LV - Em que Fukuyama falhou?
Fukuyama - Confiei no bom julgamento dos EUA para usar seu poder no mundo com uma boa gestão dos direitos humanos, a democracia, o freio ao terrorismo... E os EUA demonstraram incompetência.
LV - A democracia pode ser imposta pela força?
Fukuyama - Ou uma sociedade a abraça voluntariamente ou não há como. Mas a força ajudou a levá-la aos alemães, aos japoneses...
LV - Não seria porque estavam fartos de autoritarismo e guerra?
Fukuyama - Bem, mas eu não rejeitaria absolutamente a força como alavanca para remover situações injustas, como nos Bálcãs...
LV - E por isso Bush quer atacar o Irã?
Fukuyama - Aprovo a política do bastão e da cenoura, mas talvez Bush insista demais no bastão e recorra pouco à cenoura.
LV - Foi com cenouras à Palestina?
Fukuyama - Mas tarde, porque agora o Hamas está em Gaza e tudo é mais difícil...
LV - Qual é sua principal crítica a Bush?
Fukuyama - Persistir no unilateralismo, não se esmerar para que os países vejam os EUA como parceiro legítimo, não conseguir maior cooperação internacional.
LV - O que resta do projeto para o novo século americano, que o senhor promoveu?
Fukuyama - Limitei-me a assinar algumas cartas, mas fui me distanciando com minhas críticas às políticas unilaterais de Bush. Só Giuliani persiste naquele neoconservadorismo: não lamenta nada, é um super-Bush!
LV - Que se fortaleceu depois do 11 de Setembro... Naquele dia, como seu país foi vulnerável!

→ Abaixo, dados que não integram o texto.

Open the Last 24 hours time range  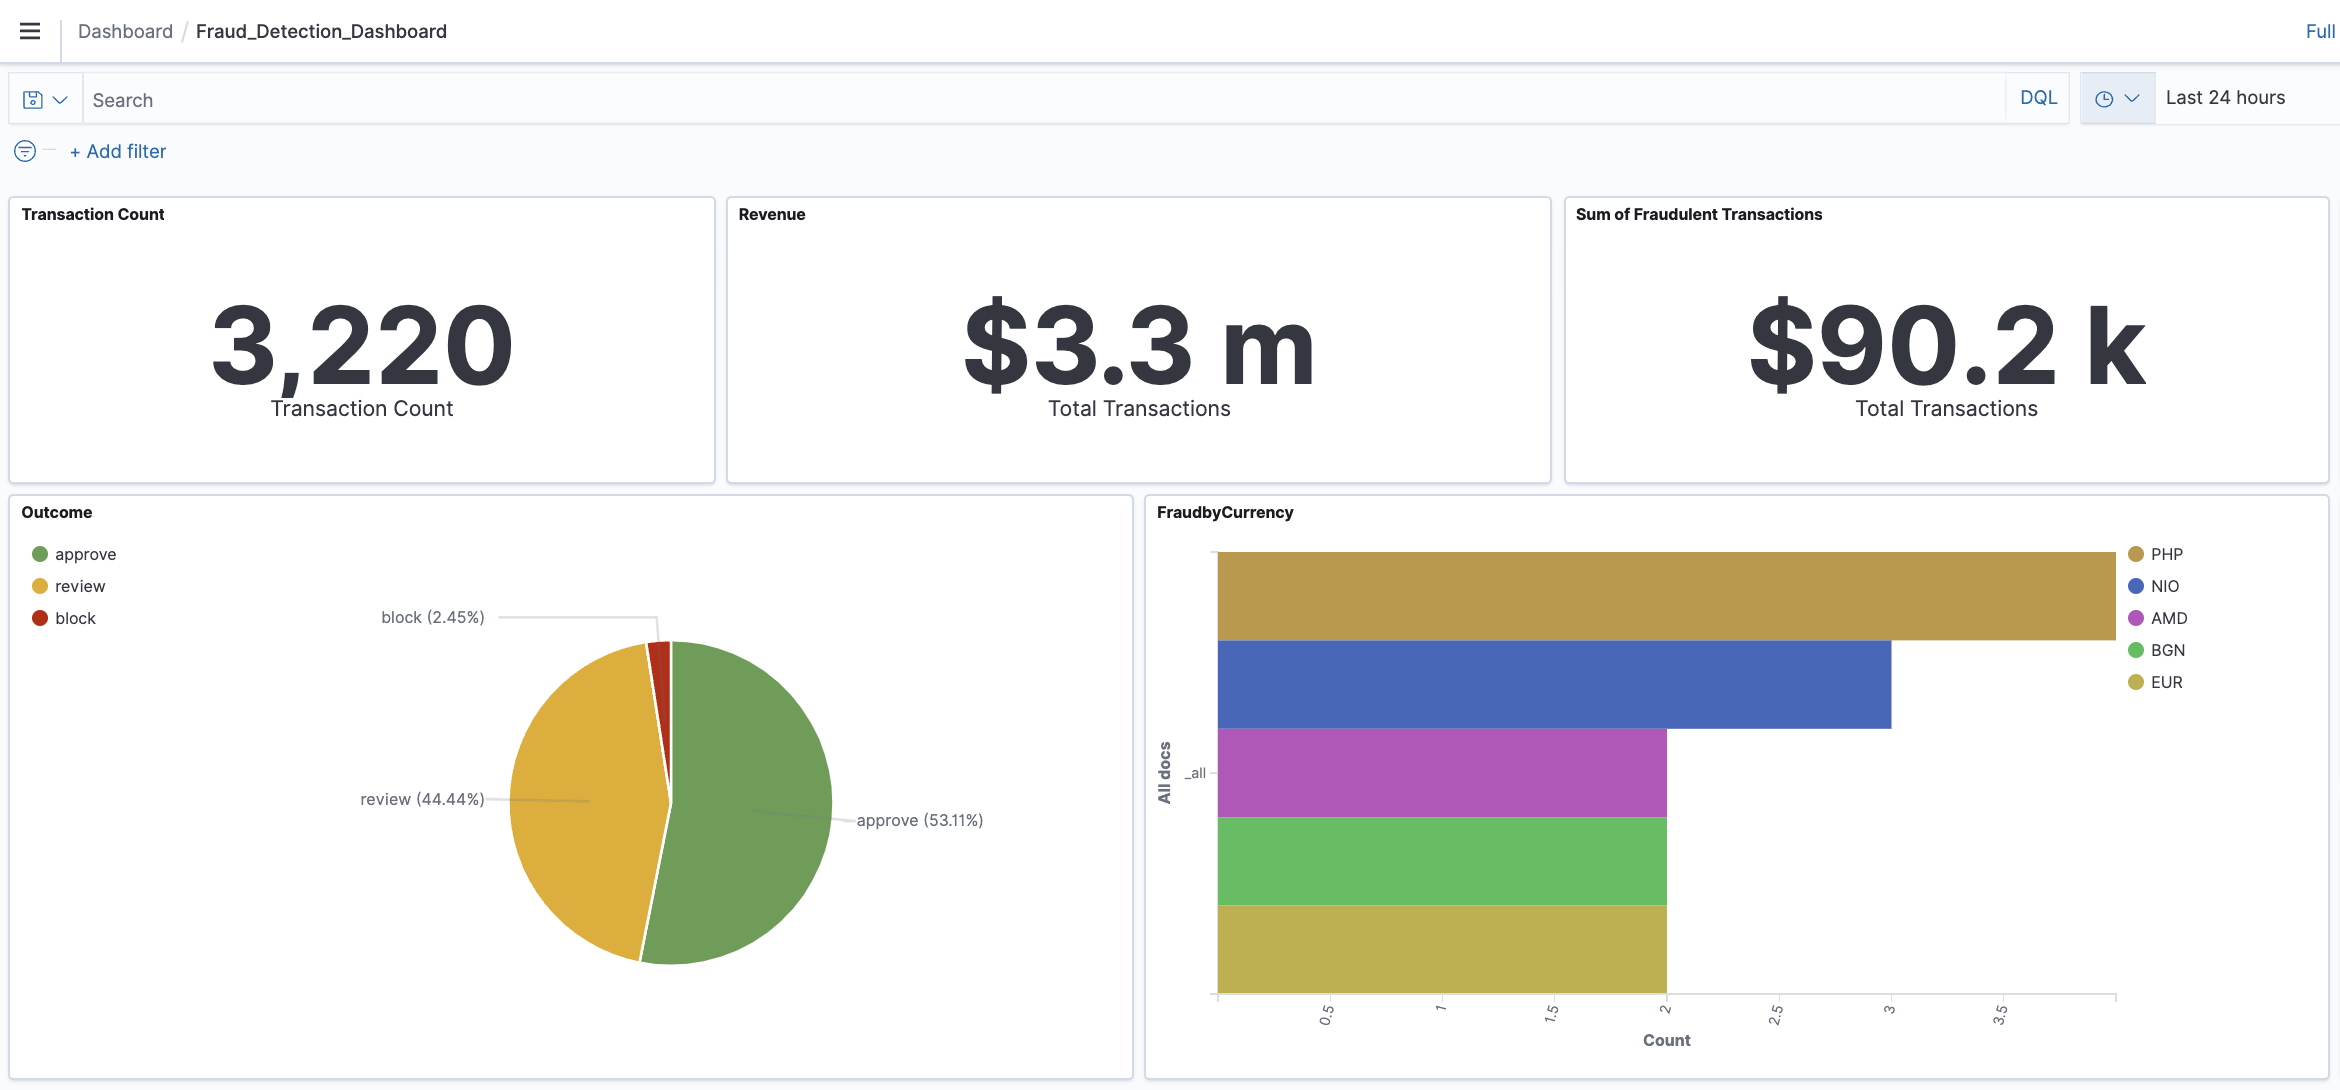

Fukuyama - Bin Laden traçou um plano ambicioso, pegou o país desprevenido... e teve muita sorte. Hoje não seria tão fácil.
LV - O que os EUA deveriam fazer para ter melhor imagem no mundo islâmico?

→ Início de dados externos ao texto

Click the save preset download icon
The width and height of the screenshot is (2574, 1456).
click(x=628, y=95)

Fukuyama - Trata-se de que esses países gozem de horizontes econômicos e sociais mais favoráveis. Mas agora o perigo é a deterioração do Paquistão, porque... possui ogivas nucleares.
LV - O que o senhor sugere fazer?
Fukuyama - Promover eleições limpas que indiquem um governo com plena legitimidade.
LV - Hoje o senhor é assessor para bioética...
Fukuyama - Sim, é conveniente controlarmos os excessos da biotecnologia, que acarreta perigos...
LV - O que é mais perigoso para o ser humano, a religião ou a ciência?
Fukuyama - O ser humano.
trecho da entrevista de Francis Fukuyama ao jornal espanhol La Vanguardia.